= ТЕКСТ ДЛЯ ЧТЕНИЯ =
Великие любовницы
Шрифт:
Кушать все короли любили порядочно, а даже, извините, не наш это лексикон, только Сен-Симона, не кушали, а «жрали». Мария Лещинская, жена Людовика XV, однажды за ужином съела 180 устриц и выпила огромное количество пива. Но каждый глоточек воды или вина, каждый кусочек мяса или хлеба сопровождался невозможным церемониалом. Вот «кушает» Людовик XIV, который это занятие очень любил и днем и ночью, так что на его ночной столик клалась гора пирожков и бутыль вина: «Для питья имелся специальный слуга, старший мундшенк, которому свое желание король сообщал шепотом, а тот во всеуслышание кричал: „Пить его величеству“». Тогда три мундшенка делали глубокий поклон, удалялись и приносили серебряный позолоченный кубок и два графина и отпивали воду. Король сидел молча и в ожидании — не свалится ли кто из них от всыпанной отравы. Но нет, никто не упал, мундшенки живы, и королю можно испить водицы.
За столом шесть служителей стояло за стулом короля — они подавали ему чистые тарелки. При парадных обедах кушать приближенным короля полагалось сидя с ним в снятых головных уборах. А вот во время походных обедов — ни в коем случае. Разрешалось кушать тогда в головных уборах. И только один король мог себе позволить есть без шляпы. Но если король обращался во время такого обеда к кому-либо из присутствующих, тот должен был поспешно снять шляпу. Неснятие ее считалось нарушением этикета и оценивалось
Но это еще ничего, дорогой читатель, это еще, как говорят поляки, «малое пиво» по сравнению с тем, с какой церемонией королю подают ночную рубашку. Так сказать, происходит архиважная государственная процедура — отход короля ко сну — «большое раздевание». За «большим» последует «малое раздевание». Нам Сен-Симон, выросший у бока Людовика XIV, на нескольких страницах своих воспоминаний описал эту архиважную процедуру. Но мы не будем утомлять дорогих читателей, перескажем эту процедуру в нескольких словах. Вот шагает впереди короля (он посередине) большая группа людей, среди них знатные придворные и слуги. Те, кто рангом выше, — ближе к королю. С поклонами подается светильник, старший придворный подает нагретую ночную рубашку короля впереди стоящему, еще более старшему, тот дальше, и, наконец, самый «высокий» рангом с многочисленными поклонами натягивает ее на короля, а двое слуг в это время стягивают с него подвязки, один с правой ноги, другой с левой. Когда король уляжется в огромную парадную постель, придворные задвинут занавески и все с поклоном удалятся, пятясь задом, это не конец мучений короля. Теперь ему надо вскакивать с парадного ложа и перемещаться в другую комнату для «малого раздевания». Здесь он будет спать до утра, а процедура «большого одевания» произойдет утром с тем же церемониалом, только в обратном порядке. Нарушать сей сложный этикет Людовик XIV себе не позволял, едино когда болел. Только тогда обходилось без «большого раздевания».

= ПИСЬМЕННЫЕ ЗАДАНИЯ =
**A.** Ответьте на вопросы по тексту о придворном этикете:
(i) Сколько устриц Мария Лещинская однажды съела за ужином?
(ii) Сколько служителей стояло за стулом короля во время еды?
(iii) В каком случае Людовик XIV обходился без «большого раздевания»?
**B.** Как перевести на английский язык предложение из текста о придворном этикете: «За столом шесть служителей стояло за стулом короля — они подавали ему чистые тарелки»?
**C.** Перескажите в виде краткого списка абзац текста о придворном этикете, начинающийся словами «Но это еще ничего, дорогой читатель». Сохраните его главные факты.
Строки, приведённые далее, для работы не понадобятся.

= РАЗДЕЛ ДАННЫХ =
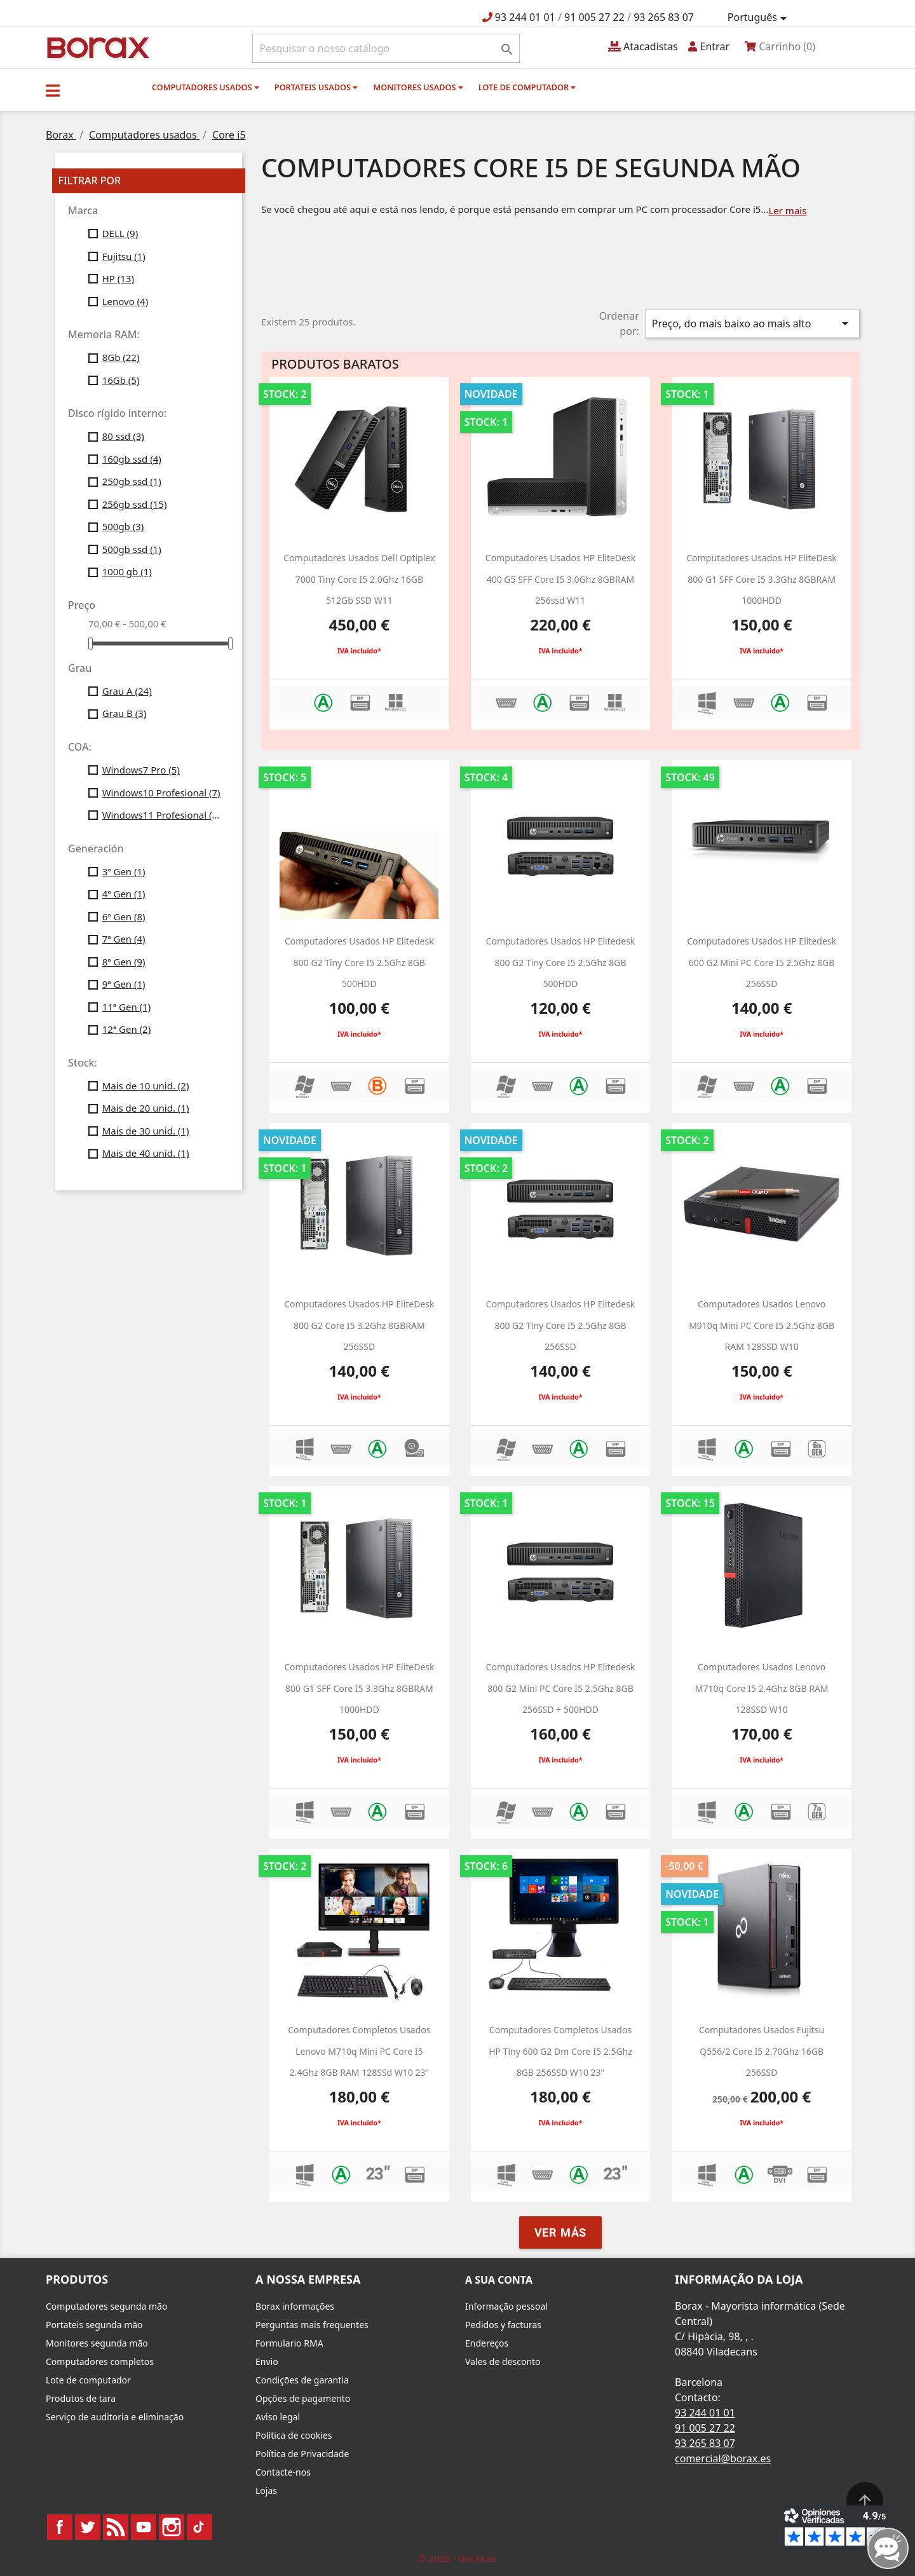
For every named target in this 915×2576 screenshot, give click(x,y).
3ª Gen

= СПИСОК ОТВЕТОВ =
**A.**
(i) 180 устриц.
(ii) Шесть служителей.
(iii) Когда болел.

**B.** At the table, six servants stood behind the king's chair; they handed him clean plates.

**C.**
- Отход короля ко сну — важная церемония «большого раздевания», за которой следует «малое раздевание»; Сен-Симон описал её на нескольких страницах своих воспоминаний.
- Короля сопровождает большая группа знатных придворных и слуг; чем выше ранг, тем ближе человек к королю.
- С поклонами подают светильник, нагретую ночную рубашку передают от придворного к придворному, и самый высокий рангом надевает её на короля, а двое слуг в это время снимают с него подвязки.
- Когда король ложится в парадную постель, придворные задвигают занавески и удаляются, пятясь.
- Затем король переходит в другую комнату для «малого раздевания» и спит там до утра.
- Утром с тем же церемониалом, но в обратном порядке проходит «большое одевание».
- Людовик XIV этот этикет не нарушал, и без «большого раздевания» обходилось, только когда он болел.